**What the task asks:** Beginning with the line that holds "How do I perform: Vote", write out each line exactly as it stands until the end of the data, and include no pictures.
Data section Block Start
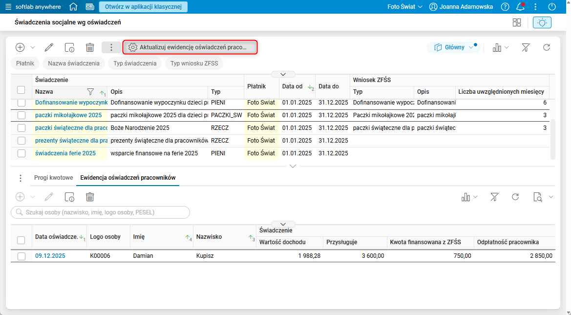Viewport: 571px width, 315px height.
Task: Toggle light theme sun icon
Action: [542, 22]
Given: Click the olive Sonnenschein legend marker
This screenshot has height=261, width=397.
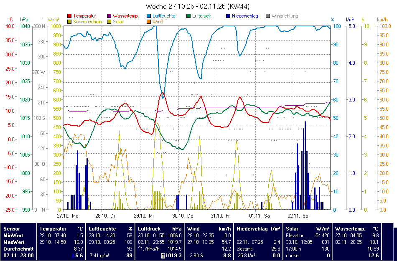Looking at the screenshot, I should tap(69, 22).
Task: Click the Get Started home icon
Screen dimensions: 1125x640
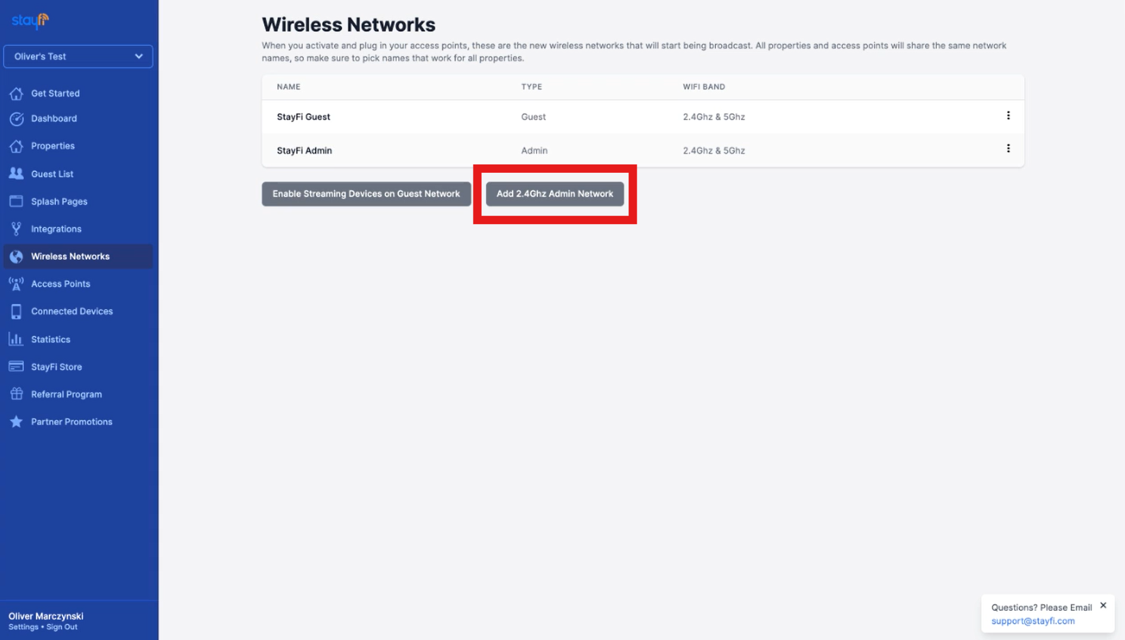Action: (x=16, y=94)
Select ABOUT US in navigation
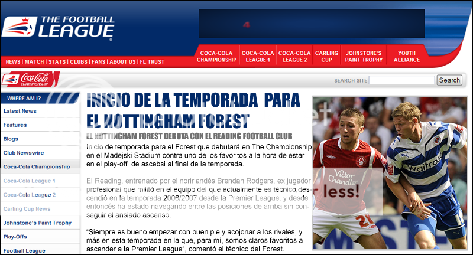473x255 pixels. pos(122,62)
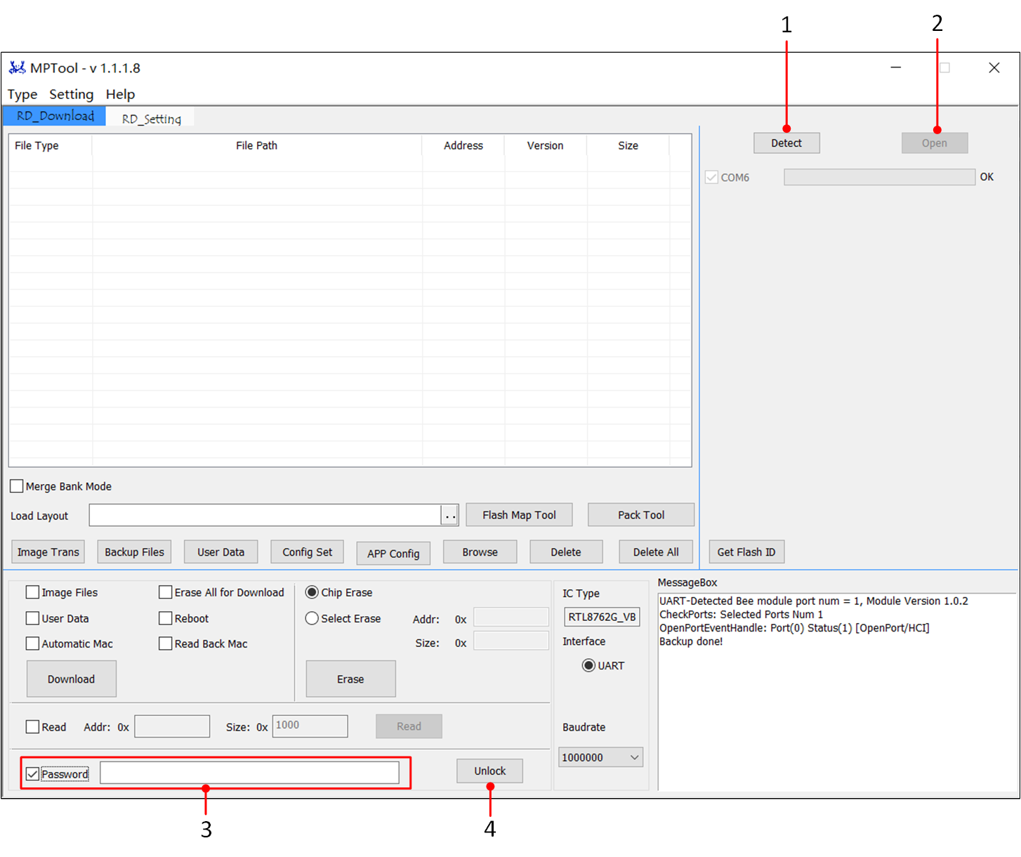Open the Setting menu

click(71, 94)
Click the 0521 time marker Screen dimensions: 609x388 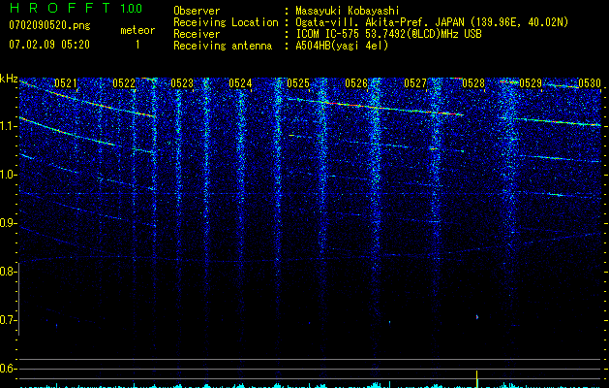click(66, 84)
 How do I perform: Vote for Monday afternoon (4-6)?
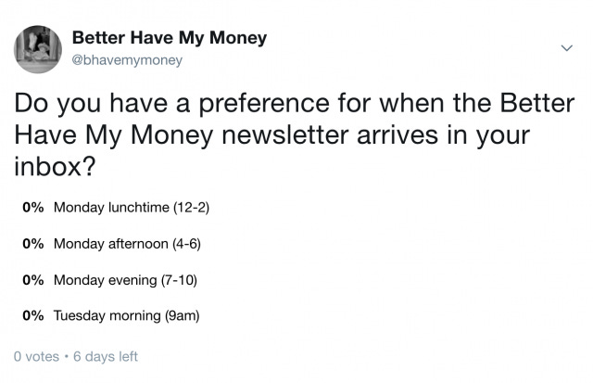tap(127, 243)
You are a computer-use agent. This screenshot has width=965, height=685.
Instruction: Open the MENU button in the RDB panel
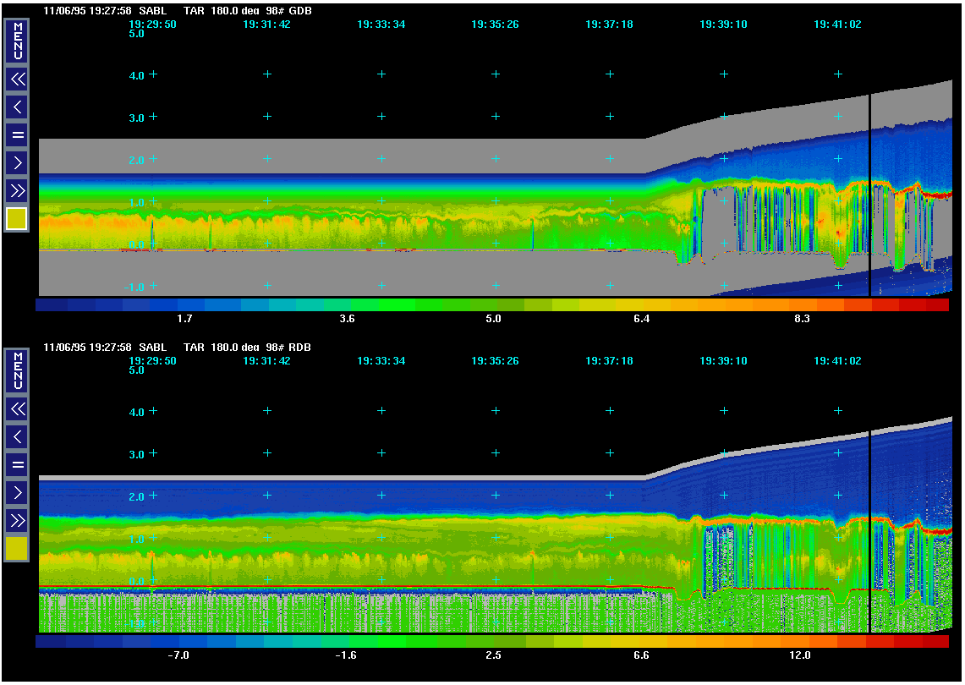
Data section Block End
**Response area:**
 How do I perform: Vote for Monday afternoon (4-6)?
tap(127, 243)
You are a computer-use agent. This screenshot has width=965, height=685.
Instruction: Open the MENU button in the RDB panel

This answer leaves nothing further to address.